*WHAT IS NEEDED*: Pick out every line of the data below that contains the string "pencil", and copy each one.

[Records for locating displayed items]
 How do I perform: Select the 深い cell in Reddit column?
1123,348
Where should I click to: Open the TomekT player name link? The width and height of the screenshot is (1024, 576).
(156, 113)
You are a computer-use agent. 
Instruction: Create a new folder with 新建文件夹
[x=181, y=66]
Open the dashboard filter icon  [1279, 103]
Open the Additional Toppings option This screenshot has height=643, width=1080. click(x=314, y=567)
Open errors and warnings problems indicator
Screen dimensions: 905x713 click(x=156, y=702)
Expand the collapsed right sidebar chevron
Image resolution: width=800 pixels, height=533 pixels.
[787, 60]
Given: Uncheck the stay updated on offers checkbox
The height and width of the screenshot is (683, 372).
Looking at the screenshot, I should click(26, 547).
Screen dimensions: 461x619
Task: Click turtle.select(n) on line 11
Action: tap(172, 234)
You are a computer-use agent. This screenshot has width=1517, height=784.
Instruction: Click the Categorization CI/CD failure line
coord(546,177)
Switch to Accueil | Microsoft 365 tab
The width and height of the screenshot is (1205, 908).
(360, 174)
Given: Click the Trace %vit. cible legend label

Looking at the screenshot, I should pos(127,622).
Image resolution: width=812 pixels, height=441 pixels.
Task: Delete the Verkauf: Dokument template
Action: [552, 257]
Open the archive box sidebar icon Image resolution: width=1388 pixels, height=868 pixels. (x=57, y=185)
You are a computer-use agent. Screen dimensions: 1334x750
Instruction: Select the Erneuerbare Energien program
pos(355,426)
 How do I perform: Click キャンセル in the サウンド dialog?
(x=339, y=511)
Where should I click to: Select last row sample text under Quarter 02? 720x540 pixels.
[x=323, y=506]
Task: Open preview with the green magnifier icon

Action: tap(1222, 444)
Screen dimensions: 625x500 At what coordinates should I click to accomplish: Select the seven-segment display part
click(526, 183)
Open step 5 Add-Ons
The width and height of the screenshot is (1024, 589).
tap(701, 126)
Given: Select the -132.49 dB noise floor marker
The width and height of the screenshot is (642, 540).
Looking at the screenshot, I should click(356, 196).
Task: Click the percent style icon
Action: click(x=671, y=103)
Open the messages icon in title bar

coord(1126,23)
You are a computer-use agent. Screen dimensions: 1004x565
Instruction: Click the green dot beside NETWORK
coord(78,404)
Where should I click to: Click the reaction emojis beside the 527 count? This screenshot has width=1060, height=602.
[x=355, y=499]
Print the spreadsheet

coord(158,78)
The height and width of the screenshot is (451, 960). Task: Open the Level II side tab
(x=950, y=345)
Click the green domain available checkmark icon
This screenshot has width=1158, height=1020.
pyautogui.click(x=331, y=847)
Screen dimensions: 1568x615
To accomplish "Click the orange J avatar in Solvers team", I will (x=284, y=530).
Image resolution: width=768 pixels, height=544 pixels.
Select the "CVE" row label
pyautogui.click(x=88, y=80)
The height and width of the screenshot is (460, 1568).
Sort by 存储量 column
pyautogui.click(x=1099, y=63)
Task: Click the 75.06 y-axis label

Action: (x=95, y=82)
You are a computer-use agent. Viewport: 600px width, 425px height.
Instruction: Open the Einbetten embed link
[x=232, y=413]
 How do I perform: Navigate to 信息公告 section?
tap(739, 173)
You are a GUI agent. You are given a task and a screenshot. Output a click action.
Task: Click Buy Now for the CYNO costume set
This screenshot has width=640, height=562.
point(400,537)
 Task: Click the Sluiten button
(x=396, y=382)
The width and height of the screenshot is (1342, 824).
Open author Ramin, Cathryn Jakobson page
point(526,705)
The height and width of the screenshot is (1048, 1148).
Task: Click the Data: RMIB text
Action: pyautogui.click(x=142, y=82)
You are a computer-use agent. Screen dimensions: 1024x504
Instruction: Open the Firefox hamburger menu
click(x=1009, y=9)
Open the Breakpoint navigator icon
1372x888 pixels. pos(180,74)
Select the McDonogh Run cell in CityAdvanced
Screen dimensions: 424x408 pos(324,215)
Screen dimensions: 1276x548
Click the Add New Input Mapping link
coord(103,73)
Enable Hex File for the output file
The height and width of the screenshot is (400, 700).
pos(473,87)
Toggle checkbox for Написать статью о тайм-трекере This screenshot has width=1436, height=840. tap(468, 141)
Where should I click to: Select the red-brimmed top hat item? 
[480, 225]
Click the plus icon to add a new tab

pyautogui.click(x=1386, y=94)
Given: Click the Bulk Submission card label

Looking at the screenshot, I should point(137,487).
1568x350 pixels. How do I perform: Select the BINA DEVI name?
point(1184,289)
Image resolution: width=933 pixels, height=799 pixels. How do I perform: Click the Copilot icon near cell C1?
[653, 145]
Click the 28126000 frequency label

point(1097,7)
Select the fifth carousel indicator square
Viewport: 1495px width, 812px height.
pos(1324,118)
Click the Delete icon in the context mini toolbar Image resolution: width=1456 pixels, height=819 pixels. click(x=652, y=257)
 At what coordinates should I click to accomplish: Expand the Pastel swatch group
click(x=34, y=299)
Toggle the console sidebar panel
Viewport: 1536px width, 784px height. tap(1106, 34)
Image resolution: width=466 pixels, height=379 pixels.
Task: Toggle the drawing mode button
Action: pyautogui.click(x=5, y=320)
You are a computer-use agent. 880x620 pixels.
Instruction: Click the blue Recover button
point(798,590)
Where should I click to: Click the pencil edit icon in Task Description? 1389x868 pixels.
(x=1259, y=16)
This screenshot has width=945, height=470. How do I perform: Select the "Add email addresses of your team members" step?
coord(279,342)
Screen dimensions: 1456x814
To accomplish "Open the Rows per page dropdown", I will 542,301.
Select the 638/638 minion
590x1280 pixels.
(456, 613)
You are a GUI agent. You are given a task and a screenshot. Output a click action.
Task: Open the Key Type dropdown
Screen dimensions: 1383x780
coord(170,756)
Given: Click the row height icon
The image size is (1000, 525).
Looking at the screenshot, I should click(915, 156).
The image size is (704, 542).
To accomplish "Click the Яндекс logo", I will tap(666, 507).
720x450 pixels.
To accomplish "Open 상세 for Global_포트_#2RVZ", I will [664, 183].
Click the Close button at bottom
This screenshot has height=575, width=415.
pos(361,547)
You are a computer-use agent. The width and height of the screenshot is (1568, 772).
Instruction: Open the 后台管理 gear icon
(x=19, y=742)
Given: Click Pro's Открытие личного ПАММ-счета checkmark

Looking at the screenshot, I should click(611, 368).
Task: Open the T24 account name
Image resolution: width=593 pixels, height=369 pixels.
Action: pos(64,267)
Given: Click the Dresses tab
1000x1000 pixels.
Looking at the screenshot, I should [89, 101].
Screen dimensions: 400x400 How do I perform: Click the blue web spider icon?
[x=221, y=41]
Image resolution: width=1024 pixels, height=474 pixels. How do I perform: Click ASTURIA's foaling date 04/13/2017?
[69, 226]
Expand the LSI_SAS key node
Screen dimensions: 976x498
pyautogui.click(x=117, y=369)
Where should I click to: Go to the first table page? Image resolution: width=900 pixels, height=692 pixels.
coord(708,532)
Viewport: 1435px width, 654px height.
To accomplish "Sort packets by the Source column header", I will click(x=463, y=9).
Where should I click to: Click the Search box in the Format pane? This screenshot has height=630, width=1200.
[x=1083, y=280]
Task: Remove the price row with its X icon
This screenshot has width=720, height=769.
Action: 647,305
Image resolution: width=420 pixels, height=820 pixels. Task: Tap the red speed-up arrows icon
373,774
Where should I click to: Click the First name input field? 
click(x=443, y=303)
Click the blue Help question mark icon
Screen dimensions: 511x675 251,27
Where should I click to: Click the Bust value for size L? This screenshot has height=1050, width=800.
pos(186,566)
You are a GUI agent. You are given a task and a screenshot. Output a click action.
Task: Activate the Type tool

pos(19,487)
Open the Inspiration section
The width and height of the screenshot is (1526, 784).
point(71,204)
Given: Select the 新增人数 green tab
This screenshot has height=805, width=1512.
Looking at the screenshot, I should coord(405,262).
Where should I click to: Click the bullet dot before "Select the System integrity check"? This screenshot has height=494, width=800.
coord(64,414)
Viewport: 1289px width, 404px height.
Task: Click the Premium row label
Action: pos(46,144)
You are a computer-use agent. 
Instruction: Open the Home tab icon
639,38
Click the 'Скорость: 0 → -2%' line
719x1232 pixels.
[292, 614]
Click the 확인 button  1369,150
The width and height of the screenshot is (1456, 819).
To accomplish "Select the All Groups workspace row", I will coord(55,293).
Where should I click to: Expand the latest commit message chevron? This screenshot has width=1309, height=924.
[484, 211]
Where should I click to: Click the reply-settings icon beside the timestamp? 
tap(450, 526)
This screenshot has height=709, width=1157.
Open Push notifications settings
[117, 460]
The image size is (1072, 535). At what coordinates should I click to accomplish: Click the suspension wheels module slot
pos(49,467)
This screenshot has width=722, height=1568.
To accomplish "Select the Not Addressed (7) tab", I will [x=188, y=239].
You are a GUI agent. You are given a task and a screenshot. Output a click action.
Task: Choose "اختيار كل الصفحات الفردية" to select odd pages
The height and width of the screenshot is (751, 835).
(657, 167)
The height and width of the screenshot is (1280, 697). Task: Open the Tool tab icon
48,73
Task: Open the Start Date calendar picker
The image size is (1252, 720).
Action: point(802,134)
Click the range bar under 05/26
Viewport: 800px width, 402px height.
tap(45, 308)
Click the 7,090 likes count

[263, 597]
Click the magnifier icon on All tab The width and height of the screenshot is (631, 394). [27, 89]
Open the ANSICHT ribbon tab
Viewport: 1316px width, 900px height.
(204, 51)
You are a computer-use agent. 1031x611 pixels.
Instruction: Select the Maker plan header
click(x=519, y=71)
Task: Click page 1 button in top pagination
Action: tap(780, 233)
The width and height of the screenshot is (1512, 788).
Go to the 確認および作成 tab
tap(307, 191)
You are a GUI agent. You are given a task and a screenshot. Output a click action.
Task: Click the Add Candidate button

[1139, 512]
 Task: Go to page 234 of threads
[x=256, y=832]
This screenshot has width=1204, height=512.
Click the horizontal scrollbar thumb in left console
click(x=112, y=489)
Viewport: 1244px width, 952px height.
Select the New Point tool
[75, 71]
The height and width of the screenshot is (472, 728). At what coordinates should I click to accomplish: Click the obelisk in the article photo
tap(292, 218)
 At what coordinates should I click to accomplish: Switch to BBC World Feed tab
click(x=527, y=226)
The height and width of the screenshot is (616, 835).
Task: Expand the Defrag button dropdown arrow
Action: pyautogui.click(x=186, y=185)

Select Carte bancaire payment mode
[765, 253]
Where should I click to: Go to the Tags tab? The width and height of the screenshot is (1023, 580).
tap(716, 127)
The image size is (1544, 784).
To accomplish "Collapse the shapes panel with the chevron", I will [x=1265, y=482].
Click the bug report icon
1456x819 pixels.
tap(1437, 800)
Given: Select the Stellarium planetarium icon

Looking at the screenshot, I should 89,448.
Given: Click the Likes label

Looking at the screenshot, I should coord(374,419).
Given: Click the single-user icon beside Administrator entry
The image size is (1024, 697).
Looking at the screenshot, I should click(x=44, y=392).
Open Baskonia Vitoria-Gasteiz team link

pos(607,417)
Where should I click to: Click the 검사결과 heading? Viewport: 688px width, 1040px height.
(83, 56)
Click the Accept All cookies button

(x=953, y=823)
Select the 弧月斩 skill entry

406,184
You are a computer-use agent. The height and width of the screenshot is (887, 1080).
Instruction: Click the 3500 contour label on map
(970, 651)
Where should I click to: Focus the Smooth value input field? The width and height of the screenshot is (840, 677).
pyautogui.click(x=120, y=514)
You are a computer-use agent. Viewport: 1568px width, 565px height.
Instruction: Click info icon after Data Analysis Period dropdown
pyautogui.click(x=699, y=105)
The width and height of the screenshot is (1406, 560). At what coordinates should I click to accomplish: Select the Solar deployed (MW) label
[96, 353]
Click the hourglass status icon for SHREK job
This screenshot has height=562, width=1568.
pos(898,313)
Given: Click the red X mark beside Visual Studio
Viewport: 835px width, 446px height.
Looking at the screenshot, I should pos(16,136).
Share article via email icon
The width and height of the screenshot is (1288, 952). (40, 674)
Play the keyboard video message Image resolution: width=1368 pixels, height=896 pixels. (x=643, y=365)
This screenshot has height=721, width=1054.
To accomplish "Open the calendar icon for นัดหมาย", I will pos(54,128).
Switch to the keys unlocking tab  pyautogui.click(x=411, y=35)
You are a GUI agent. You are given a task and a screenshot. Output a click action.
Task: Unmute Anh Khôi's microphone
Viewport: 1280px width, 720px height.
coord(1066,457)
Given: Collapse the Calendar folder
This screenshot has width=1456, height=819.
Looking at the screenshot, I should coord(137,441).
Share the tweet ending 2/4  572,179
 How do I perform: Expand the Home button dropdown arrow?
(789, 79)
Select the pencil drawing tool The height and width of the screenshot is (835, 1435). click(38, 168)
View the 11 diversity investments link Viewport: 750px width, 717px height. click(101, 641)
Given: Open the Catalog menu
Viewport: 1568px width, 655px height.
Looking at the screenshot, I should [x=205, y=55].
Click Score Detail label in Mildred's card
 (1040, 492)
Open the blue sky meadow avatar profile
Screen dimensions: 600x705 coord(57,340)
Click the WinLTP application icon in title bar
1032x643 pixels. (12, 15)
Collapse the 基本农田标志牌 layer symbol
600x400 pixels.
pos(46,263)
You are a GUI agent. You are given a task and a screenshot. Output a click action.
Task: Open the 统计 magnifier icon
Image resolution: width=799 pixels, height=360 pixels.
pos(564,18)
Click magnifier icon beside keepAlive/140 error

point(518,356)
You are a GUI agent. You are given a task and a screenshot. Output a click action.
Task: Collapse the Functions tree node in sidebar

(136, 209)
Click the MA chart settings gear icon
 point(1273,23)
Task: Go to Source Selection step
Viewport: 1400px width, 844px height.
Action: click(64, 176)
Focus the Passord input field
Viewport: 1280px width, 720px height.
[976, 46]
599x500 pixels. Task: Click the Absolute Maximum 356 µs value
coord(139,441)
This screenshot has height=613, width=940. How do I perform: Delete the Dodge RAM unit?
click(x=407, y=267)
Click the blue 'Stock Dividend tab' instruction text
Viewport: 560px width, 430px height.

*THE COMPLETED TASK*:
Where should I click to: Click the pencil edit icon in Task Description? 1389x868 pixels.
Select the pencil drawing tool The height and width of the screenshot is (835, 1435). click(38, 168)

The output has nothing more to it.